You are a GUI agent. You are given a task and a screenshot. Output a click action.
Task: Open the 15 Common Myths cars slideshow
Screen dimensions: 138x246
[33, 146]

* * *

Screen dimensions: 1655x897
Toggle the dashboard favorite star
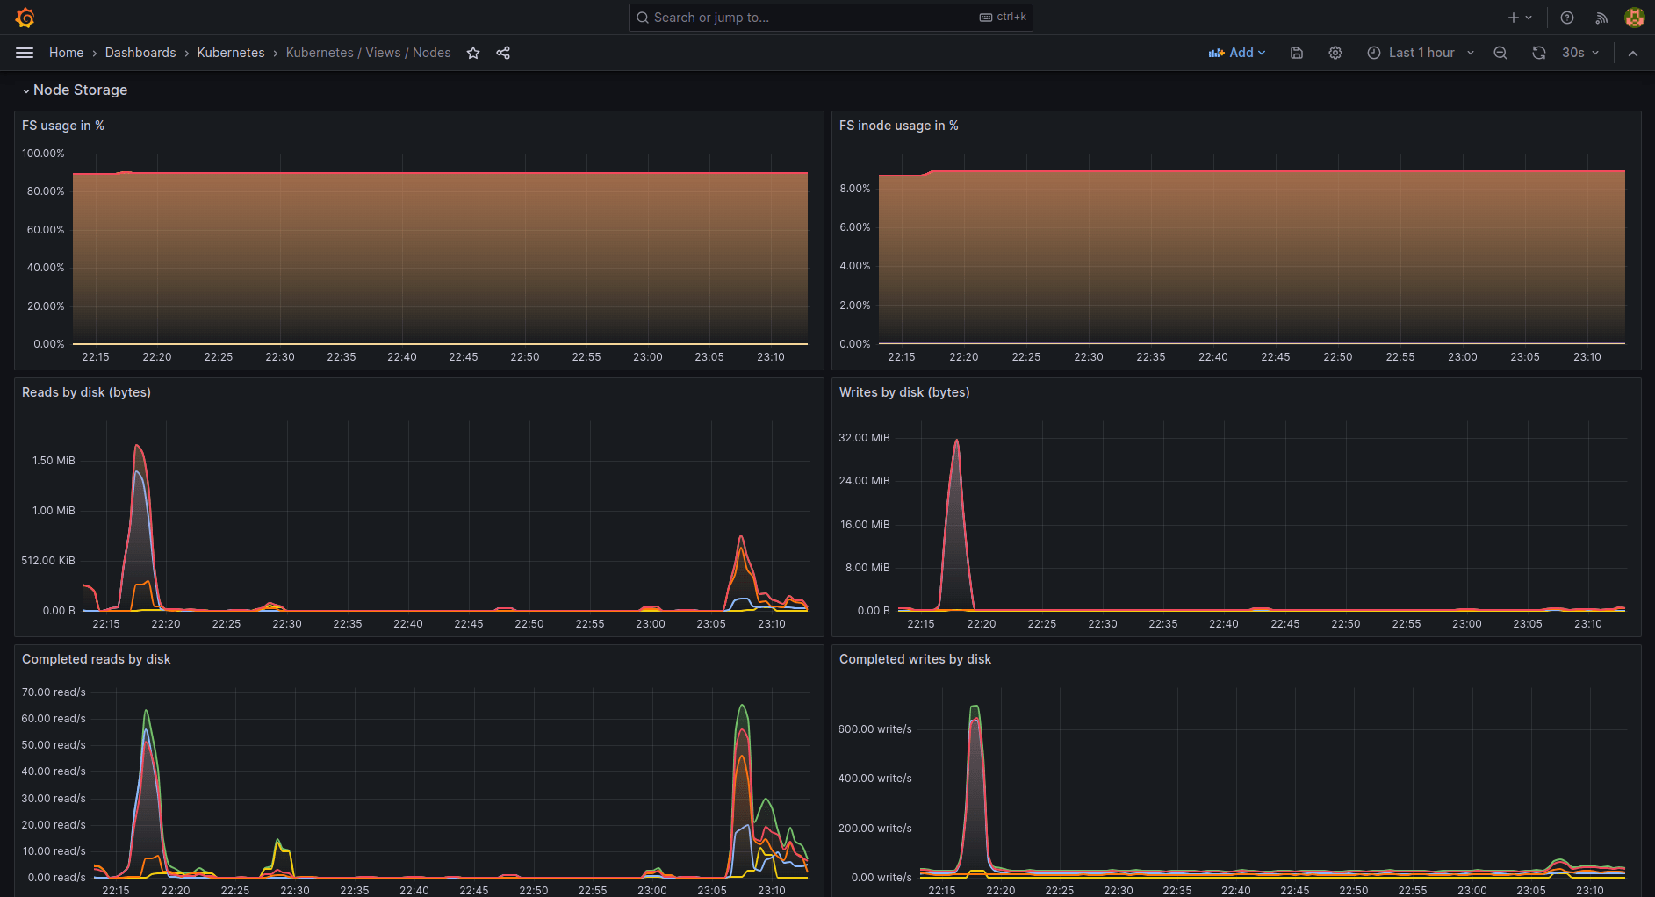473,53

---

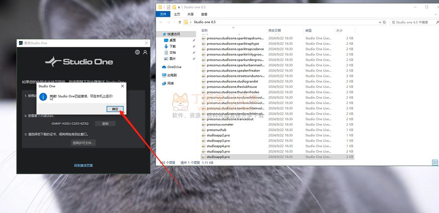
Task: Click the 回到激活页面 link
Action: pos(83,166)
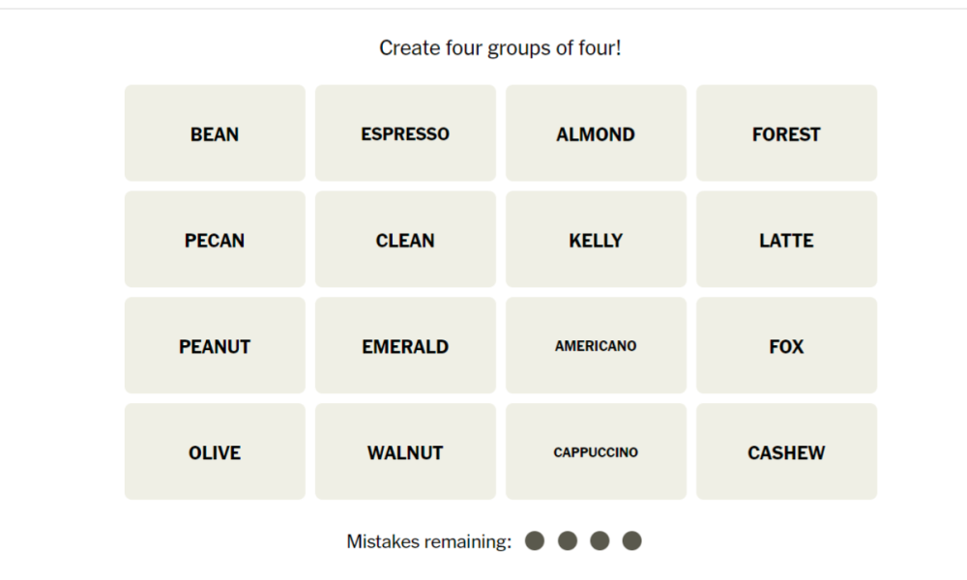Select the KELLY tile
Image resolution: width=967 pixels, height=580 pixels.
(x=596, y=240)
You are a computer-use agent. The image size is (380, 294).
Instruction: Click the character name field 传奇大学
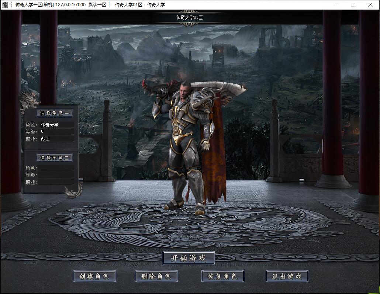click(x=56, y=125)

# Direction
Render the part of the items that opens with the line containing "You are a computer-use" and closes with the line containing "click(x=56, y=125)" as a JSON list of strings, one string per line, with blank lines omitted. Leave the pictures out.

# Response for this exercise
[
  "You are a computer-use agent. The image size is (380, 294).",
  "Instruction: Click the character name field 传奇大学",
  "click(x=56, y=125)"
]